A farmacorresistência microbiana reduz a eficácia dos antimicrobianos, aumentando o tempo de internação, a morbimortalidade intra-hospitalar e elevando os custos da assistência, resultando em um dos maiores desafios no âmbito da saúde pública na atualidade.4 Tal resistência tornou-se responsável por pelo menos 700.000 mortes anuais em todo o mundo, com estimativa de atingir 2,4 milhões de pessoas em 2050 em virtude das falhas terapêuticas e escassez de novos antimicrobianos.5
Os microrganismos que ocasionam as IRAS podem estar presentes em mobiliários hospitalares, equipamentos de uso individual e coletivo, roupas e no próprio ambiente. Tais superfícies fixas e móveis podem funcionar como fontes ou reservatórios desses microrganismos.6 A presença desses patógenos em superfícies expõe o paciente ao risco de infecção por esses agentes.7,8
Embora existam muitas pesquisas que tratam da contaminação ambiental, ainda há lacunas do conhecimento sobre esse tema, considerando que muitas delas não especificam o perfil de sensibilidade dos microrganismos isolados.9-10 Também não consideram o conjunto da unidade do paciente por completo, limitando-se a algumas superfícies,10-14 bem como não investigam os agentes etiológicos das infecções e colonizações dos pacientes hospitalizados na unidade em estudo. 15
O controle microbiológico dos ambientes de assistência à saúde é de competência da equipe de enfermagem. Em revisão sistemática, identificou-se que o enfermeiro possui grande importância na atuação em ações de vigilância e controle microbiológico, participando de programas governamentais de controle de infecção hospitalar, atuando em sistemas de vigilância, monitoramento e divulgação de taxas de IRAS, proporcionando incentivos a campanhas com a finalidade de adesão às medidas de precauções padrão, além de disponibilizar recursos para educação continuada dos profissionais de saúde.16
Considerando essas lacunas do conhecimento, bem como a necessidade de gerar evidências científicas que subsidiam as ações de enfermagem no controle da contaminação ambiental, esta pesquisa se propôs a realizar o mapeamento microbiológico ambiental e clínico em pacientes de terapia intensiva.
OBJETIVO
Realizar o mapeamento microbiológico ambiental e clínico em pacientes de terapia intensiva.
MÉTODO
Delineamento e local do estudo
Trata-se de estudo transversal, descritivo e observacional, realizado em duas UTI de um hospital universitário de nível terciário do estado do Paraná (PR), Brasil, referência em alta complexidade para o Sistema Único de Saúde (SUS).

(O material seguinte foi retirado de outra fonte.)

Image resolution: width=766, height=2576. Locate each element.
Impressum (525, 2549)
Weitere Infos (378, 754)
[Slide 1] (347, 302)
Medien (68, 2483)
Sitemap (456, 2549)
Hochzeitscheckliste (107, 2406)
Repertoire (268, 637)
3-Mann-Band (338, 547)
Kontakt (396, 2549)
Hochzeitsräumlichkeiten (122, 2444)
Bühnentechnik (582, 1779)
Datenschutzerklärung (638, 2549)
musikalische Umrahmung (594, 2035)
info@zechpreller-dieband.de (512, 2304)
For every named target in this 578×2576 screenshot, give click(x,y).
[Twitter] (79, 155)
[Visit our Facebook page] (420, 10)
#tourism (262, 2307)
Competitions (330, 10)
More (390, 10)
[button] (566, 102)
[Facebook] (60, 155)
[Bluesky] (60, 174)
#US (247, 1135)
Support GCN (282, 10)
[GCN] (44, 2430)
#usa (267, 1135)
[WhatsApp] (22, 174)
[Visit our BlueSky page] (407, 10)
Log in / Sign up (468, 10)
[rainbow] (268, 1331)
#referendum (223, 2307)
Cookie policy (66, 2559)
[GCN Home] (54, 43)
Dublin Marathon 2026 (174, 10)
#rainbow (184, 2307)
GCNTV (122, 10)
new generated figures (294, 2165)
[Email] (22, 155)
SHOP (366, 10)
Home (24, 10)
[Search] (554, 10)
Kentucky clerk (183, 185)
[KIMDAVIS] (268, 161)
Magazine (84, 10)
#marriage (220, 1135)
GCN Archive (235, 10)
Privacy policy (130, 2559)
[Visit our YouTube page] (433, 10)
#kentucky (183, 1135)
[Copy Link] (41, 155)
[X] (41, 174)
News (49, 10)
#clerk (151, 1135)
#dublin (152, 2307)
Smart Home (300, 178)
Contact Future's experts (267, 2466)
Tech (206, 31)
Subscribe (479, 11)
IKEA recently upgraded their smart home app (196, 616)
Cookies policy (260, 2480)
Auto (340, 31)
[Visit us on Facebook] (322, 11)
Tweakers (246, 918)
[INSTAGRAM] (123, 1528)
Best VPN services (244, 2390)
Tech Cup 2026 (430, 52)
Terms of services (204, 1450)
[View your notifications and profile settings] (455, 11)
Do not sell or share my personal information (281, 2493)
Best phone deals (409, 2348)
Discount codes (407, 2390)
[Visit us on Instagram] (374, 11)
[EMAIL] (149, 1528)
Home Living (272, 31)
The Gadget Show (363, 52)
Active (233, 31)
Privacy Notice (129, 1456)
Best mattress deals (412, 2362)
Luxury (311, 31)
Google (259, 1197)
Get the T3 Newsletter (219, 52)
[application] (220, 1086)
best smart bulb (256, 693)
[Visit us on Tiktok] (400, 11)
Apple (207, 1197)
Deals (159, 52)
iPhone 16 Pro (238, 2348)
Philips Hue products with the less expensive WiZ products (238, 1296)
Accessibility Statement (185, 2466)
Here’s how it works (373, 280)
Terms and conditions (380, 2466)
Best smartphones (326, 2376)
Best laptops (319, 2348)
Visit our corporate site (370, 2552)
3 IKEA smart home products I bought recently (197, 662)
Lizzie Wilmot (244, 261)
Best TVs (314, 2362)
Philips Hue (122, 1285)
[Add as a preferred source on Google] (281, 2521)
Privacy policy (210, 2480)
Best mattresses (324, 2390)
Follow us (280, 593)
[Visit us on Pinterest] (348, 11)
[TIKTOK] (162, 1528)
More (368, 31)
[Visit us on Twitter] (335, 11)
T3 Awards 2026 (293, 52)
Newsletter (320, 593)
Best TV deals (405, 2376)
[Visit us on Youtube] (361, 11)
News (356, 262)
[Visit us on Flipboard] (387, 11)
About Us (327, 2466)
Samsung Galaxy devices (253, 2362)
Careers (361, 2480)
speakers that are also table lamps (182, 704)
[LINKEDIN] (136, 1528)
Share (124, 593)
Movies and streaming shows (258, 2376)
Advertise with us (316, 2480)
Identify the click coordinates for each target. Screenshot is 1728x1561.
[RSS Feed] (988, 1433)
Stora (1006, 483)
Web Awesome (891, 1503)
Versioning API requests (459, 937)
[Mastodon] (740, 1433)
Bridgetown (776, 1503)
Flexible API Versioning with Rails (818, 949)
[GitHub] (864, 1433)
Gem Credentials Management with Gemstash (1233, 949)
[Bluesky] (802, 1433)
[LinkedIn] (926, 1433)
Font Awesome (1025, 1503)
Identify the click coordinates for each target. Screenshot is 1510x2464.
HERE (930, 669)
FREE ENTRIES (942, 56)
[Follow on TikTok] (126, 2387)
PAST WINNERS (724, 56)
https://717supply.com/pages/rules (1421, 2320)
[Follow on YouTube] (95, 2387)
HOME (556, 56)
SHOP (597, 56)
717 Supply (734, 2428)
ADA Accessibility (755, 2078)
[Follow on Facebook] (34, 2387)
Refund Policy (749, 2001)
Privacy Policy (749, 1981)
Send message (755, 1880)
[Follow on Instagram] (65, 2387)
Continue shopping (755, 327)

Os setores investigados nesta pesquisa foram uma UTI Geral (UTI-G), destinada ao tratamento de pacientes adultos, infectados ou colonizados por microrganismos multirresistentes (MOMR) que necessitam de isolamento de contato, e uma UTI destinada ao tratamento das vítimas de queimaduras (UTI-Q).
Delineamento da amostra e período do estudo
Foram incluídos no estudo os pacientes hospitalizados por período mínimo de 48 horas nas UTIs selecionadas para o estudo e suas respectivas unidades. Quanto aos critérios de exclusão, considerou-se a unidade do paciente que passou pelo processo de desinfecção previamente antes da coleta.
As amostras microbiológicas ambientais da unidade do paciente na UTI-G e UTI-Q foram coletadas, respectivamente, nos dias 10 e 24 de fevereiro 2020, em um único período, pela equipe de pesquisadores capacitados.
A amostra de superfícies e equipamentos investigados considerou a padronização da Agência Nacional de Vigilância Sanitária (ANVISA)16 para composição da unidade do paciente, sendo selecionados com base na frequência de contato com as mãos dos profissionais e a proximidade com os pacientes.16
Os componentes da unidade do paciente foram divididos em três grupos:
- Grupo A: composto por estrutura fixas da unidade do paciente, incluindo superfícies do painel de gases, suporte de soro, mesa lateral e bancada de granito;
- Grupo B: composto por equipamentos da unidade do paciente, incluindo superfícies do ventilador mecânico, monitor cardíaco e bombas infusoras;
- Grupo C: composto pelas superfícies da cama do paciente, com exceção do colchão, que é desinfetado durante o banho do paciente, conforme rotina da instituição de saúde.
Variáveis e instrumento de coleta de dados
A coleta dos dados foi realizada por meio de instrumento de coleta de dados elaborado pelos pesquisadores contendo dados demográficos, clínicos e microbiológicos do paciente (nome, tempo de internação e resultados de culturas microbiológicas referentes à permanência na unidade investigada) e da respectiva unidade do paciente (quantitativo de equipamentos e superfícies inanimadas investigadas, resultados das análises microbiológicas ambientais).
Quanto aos dados microbiológicos dos pacientes ocupantes dos leitos estudados, esses foram acessados em prontuário eletrônico, disponibilizado pelo software Medview®. Foram considerados os resultados positivos de culturas microbianas realizadas durante a permanência do paciente no setor estudado até a data da coleta das culturas do ambiente.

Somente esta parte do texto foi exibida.